Sputtering and sulfurization-combined synthesis of a transparent WS2 counter electrode and its application to dye-sensitized solar cells

Abstract

In this work, continuous and large-area tungsten sulfide (WS₂) films, deposited by radio frequency sputtering followed by a sulfurization process, were applied as a low-cost platinum (Pt)-free counter electrode (CE) for dye-sensitized solar cells (DSSCs). The composition and structure of WS₂ films were confirmed using X-ray diffraction, field-emission scanning electron microscopy, Raman spectroscopy and X-ray photoemission spectroscopy techniques. The WS₂ CE was phase pure and considerably transparent. The cyclic voltammetry, electrochemical impedance spectroscopy and Tafel curve showed that the WS₂ CE possesses high electrocatalytic activity and fast reaction kinetics for the reduction of tri-iodide to iodide, which can be attributed to its inherent catalytic property.

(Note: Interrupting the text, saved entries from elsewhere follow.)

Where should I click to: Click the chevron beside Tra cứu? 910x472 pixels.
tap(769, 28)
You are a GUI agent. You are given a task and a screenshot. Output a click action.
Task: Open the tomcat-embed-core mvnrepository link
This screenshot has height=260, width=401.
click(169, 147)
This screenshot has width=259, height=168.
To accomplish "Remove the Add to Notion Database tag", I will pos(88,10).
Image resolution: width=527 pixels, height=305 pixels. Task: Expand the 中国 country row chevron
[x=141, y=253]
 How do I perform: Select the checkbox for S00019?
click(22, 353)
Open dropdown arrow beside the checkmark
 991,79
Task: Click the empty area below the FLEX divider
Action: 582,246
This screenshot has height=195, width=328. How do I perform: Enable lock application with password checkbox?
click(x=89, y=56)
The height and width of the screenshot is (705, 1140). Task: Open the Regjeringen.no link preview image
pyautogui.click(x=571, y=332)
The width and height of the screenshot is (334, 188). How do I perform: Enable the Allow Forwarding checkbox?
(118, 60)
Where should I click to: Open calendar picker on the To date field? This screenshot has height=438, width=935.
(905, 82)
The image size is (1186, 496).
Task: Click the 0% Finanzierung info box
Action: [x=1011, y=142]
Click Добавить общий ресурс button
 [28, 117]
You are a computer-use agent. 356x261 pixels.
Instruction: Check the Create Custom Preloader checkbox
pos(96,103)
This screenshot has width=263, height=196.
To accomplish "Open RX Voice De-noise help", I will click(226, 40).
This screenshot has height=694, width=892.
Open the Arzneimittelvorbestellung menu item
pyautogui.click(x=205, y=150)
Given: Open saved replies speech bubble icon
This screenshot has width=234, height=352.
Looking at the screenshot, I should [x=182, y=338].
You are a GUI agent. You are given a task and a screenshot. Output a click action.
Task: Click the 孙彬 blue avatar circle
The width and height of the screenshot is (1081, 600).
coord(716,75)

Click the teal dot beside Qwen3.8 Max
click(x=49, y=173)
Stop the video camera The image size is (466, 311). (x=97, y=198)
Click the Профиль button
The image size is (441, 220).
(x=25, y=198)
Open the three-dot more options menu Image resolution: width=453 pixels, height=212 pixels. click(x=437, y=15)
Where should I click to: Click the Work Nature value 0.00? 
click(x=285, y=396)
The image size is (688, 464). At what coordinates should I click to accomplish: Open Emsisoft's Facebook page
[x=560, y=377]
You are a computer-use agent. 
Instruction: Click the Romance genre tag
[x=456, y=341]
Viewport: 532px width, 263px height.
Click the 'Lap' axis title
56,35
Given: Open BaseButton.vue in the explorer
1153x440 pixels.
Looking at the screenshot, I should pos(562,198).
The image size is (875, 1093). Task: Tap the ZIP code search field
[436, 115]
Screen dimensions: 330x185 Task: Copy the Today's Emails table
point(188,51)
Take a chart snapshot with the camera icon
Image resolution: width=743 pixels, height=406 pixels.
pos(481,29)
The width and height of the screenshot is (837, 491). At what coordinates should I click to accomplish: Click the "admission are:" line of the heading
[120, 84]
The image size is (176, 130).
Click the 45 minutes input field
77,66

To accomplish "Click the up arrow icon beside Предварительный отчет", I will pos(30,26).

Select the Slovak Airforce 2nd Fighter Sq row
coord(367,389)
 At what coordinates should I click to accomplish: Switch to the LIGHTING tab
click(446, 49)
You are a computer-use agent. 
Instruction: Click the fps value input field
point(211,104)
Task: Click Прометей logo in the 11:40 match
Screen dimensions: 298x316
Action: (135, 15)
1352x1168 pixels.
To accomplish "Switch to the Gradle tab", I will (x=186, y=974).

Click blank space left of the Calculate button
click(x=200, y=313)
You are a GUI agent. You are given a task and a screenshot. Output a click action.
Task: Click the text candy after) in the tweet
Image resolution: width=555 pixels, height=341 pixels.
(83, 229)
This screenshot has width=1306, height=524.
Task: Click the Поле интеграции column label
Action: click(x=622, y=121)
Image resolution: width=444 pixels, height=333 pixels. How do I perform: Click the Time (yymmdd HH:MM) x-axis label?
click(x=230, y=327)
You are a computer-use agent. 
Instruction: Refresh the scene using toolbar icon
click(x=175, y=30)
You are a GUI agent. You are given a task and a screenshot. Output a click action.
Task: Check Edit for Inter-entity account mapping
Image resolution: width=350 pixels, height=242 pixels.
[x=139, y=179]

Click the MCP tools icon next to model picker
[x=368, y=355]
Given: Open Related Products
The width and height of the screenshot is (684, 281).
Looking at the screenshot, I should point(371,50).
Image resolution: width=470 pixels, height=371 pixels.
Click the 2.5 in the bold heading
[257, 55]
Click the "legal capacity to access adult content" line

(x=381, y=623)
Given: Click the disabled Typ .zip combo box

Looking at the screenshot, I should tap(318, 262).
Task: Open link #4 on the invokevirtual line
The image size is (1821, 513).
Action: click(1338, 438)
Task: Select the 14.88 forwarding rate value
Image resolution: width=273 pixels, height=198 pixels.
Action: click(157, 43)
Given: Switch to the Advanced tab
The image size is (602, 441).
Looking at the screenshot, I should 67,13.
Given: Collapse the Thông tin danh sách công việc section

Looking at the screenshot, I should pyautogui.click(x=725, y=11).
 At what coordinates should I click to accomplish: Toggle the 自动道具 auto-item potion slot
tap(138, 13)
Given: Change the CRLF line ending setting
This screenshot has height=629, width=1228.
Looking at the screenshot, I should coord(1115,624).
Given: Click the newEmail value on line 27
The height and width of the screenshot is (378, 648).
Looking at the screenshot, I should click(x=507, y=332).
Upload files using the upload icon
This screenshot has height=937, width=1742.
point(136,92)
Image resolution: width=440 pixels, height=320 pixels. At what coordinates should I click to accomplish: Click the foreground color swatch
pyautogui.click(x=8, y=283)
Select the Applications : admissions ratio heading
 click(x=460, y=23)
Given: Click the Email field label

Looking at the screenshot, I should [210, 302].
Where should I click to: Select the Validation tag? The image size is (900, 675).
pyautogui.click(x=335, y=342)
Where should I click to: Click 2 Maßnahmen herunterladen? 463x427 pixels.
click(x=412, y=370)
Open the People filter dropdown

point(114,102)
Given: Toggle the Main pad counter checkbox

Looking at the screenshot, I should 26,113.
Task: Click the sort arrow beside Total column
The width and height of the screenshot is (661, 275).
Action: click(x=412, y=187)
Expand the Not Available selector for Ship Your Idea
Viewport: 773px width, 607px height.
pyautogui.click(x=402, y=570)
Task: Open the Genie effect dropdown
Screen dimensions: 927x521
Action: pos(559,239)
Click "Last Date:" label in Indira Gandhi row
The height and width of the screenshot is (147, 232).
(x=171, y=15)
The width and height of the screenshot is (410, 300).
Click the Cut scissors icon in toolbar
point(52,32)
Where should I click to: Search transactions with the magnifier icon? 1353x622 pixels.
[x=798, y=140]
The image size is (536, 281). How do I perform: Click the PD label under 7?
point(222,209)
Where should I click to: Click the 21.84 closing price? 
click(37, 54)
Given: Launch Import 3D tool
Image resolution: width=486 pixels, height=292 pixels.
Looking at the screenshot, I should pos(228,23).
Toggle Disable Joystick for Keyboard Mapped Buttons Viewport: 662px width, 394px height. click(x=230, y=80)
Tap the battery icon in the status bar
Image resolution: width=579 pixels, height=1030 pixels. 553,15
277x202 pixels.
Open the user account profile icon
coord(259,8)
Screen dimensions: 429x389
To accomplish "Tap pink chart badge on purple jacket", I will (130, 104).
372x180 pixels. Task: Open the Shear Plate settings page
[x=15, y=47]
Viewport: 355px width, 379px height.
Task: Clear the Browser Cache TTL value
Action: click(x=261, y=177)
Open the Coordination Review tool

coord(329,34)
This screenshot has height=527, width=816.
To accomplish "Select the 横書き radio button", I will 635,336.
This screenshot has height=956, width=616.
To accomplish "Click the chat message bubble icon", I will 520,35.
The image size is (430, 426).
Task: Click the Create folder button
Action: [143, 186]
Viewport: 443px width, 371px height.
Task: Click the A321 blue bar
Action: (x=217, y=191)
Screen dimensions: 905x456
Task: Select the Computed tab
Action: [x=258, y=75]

Finally, TiO₂-based DSSC with an optimized WS₂ CE (sputtered for 10 min) showed as high as 6.3% power conversion efficiency, which was comparable to the performance of DSSC with a Pt-based CE (6.64%). Our study demonstrated the feasibility to develop low-cost, transparent, catalytically active, stable and abundant metal chalcogenide catalysts by an RF sputtering method to replace Pt CE for photovoltaic application.